* _What the exercise asks_: Look through the lines below for the word "computer", and copy every line that has it.

* _Record set_:
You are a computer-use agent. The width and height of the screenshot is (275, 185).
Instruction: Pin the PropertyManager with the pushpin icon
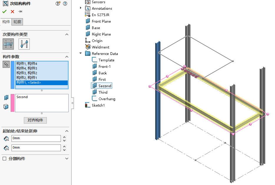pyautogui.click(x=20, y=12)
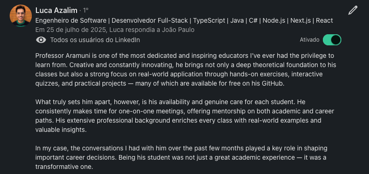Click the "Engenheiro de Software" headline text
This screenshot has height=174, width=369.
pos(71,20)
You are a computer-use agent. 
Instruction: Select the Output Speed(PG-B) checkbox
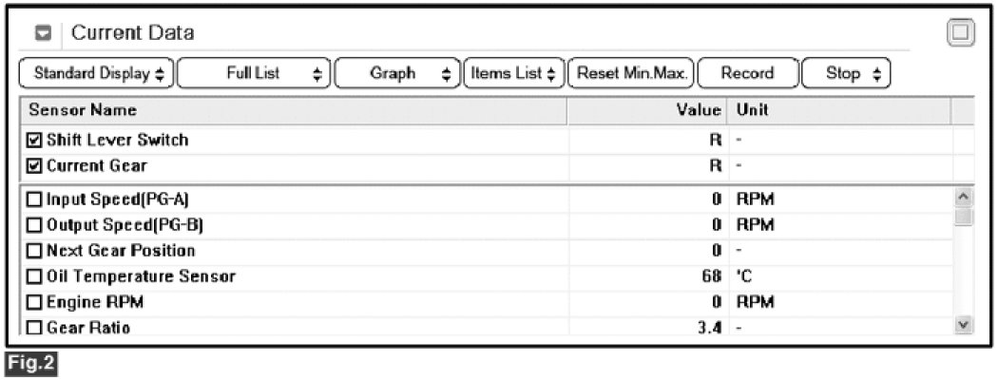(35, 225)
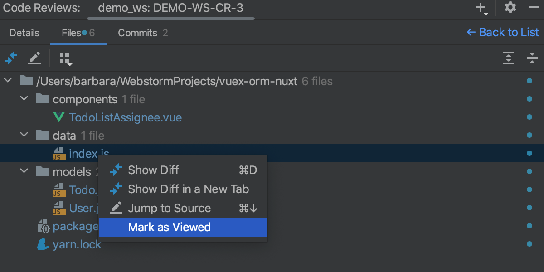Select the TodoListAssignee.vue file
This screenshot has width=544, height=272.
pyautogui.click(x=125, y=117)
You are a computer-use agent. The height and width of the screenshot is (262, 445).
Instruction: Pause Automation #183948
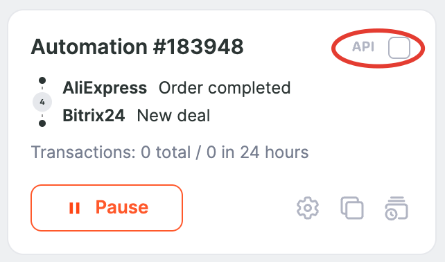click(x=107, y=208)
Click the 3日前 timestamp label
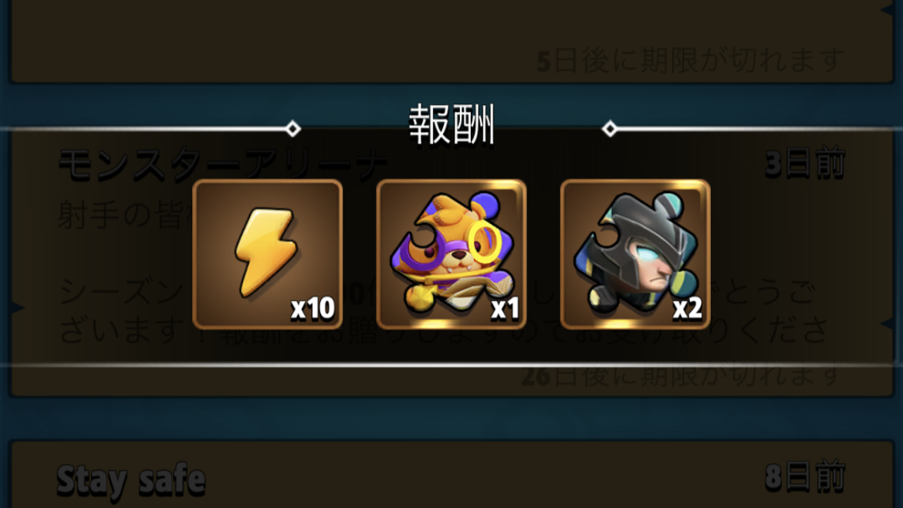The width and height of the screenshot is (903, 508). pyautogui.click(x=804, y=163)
--
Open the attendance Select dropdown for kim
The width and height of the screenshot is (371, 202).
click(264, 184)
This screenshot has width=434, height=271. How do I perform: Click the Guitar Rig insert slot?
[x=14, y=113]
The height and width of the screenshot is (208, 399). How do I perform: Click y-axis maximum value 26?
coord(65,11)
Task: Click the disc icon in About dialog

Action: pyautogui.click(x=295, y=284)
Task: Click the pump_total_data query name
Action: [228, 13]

* _Answer area_:
You are a computer-use agent. The width and height of the screenshot is (275, 185).
You are a computer-use agent. 
You are a computer-use agent. The height and width of the screenshot is (262, 445).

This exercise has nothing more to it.